The Department of Linguistics is proud to celebrate PhD student Lateef Adeleke, who was recently awarded the prestigious Donald M. and Janet C. Barnard Fellowship for the 2025–2026 academic year. The fellowship recognizes Adeleke’s outstanding research, commitment to mentoring, and service to both the department and the broader field of linguistics.

Adeleke is currently leading a fieldwork project in Nigeria as the Principal Investigator on a multi-year grant from the Endangered Languages Documentation Programme (ELDP). His work focuses on the documentation of Uneme, an under-documented Edoid language spoken in Edo State, Nigeria.

Adeleke’s project involves recording naturalistic and procedural texts, eliciting linguistic data, oral histories, traditional blacksmithing vocabulary, and cultural rituals across several Uneme communities. The project also includes training documentation and archiving methods to local researchers, compiling a digital FLEx dictionary, creating an Automatic Speech Recognition (ASR) system for Uneme, and creating annotated audiovisual corpora to be archived with the Endangered Languages Archive (ELAR) in Berlin.

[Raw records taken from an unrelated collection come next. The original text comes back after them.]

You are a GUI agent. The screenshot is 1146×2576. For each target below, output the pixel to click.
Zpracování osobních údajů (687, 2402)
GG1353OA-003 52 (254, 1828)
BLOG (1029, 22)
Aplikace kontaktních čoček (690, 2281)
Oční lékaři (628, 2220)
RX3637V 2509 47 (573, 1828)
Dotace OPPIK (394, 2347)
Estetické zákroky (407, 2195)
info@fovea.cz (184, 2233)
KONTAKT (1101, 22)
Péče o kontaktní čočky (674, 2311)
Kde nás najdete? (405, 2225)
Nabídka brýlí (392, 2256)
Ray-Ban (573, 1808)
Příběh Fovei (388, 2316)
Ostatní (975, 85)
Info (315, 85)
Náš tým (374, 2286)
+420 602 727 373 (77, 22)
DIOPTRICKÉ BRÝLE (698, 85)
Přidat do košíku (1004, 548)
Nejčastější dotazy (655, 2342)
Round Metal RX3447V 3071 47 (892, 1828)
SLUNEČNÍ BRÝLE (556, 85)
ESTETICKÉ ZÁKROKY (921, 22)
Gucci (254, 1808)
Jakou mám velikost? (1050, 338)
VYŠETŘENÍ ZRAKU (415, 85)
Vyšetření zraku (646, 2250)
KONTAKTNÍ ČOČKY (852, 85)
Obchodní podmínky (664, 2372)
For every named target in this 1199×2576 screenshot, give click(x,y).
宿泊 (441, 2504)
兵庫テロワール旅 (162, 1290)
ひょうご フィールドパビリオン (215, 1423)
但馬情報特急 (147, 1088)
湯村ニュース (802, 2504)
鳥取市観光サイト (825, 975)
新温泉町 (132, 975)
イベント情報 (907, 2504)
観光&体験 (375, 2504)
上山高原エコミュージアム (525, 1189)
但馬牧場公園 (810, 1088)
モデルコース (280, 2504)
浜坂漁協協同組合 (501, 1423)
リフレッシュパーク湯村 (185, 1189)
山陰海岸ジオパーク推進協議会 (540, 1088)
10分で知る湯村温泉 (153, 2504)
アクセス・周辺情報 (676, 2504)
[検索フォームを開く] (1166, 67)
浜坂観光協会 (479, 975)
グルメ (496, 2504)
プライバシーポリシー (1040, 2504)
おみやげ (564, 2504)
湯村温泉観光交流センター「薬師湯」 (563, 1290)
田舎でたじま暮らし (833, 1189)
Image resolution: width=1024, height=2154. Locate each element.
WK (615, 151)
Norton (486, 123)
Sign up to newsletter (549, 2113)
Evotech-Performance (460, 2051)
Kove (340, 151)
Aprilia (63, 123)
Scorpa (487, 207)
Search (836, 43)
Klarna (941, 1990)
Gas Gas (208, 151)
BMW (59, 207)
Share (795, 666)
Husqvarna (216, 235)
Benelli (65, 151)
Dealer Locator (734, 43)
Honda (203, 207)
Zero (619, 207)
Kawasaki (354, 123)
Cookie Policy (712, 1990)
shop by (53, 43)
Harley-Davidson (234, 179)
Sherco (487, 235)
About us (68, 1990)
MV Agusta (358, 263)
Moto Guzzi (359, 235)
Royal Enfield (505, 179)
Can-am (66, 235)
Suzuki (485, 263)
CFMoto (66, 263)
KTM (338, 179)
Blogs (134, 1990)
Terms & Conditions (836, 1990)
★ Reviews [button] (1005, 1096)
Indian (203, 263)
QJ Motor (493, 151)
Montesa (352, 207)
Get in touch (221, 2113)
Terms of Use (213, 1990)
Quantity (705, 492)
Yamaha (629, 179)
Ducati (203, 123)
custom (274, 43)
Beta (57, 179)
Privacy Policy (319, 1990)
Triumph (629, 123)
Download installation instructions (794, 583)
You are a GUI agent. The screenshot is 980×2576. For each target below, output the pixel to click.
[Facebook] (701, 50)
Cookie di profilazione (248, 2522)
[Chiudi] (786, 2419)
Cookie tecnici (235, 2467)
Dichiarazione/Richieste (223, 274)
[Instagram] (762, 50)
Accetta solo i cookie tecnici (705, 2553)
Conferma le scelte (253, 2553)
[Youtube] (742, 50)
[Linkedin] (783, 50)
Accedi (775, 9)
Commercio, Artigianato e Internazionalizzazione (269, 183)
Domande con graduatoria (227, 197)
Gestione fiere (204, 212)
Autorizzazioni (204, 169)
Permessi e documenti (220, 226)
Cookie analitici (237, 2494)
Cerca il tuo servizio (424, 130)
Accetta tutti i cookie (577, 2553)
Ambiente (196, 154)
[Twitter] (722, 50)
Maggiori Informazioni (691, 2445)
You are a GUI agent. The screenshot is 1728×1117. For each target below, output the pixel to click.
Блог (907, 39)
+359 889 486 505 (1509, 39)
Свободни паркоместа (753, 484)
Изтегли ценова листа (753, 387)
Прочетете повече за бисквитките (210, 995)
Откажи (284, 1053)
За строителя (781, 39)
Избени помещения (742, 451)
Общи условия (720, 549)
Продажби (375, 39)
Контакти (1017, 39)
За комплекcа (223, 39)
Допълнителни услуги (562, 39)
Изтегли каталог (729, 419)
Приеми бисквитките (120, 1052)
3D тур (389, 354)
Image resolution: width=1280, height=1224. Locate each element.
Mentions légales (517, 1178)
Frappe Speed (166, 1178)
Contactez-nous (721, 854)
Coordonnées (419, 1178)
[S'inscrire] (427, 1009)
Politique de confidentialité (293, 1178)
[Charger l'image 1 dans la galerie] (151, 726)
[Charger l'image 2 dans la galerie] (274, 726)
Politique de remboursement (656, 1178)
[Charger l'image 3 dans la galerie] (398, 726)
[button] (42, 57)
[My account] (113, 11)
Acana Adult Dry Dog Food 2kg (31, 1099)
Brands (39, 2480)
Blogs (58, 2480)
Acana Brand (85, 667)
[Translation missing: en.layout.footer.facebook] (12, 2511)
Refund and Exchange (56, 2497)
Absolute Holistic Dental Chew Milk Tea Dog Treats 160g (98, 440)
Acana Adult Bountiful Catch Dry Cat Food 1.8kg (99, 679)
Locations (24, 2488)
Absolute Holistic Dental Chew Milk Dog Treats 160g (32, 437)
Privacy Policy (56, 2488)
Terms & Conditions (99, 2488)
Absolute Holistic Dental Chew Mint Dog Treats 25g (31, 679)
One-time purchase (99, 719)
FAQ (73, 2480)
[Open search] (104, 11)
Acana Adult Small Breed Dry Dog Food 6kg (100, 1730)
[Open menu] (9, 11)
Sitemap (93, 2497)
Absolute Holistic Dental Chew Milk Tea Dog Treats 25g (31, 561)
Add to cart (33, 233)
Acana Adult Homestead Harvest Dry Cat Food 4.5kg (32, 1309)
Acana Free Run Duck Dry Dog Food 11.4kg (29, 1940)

The fieldwork is deeply interdisciplinary, and Adeleke’s efforts will contribute significantly to increasing our knowledge of how indigenous groups with heritage knowledge adapt to the evolution of technology, social and economic practices. It will also be applicable to the language typologists, sociolinguists, and anthropologists who are interested in studying Edoid prehistory, especially in terms of linguistic internal evidence, ancient occupations, migration, identity, and socio-relations. It will provide insights into how material culture, migration, identity, occupation, and language evolve together.

We commend Lateef for his scholarly dedication and the global impact of his work.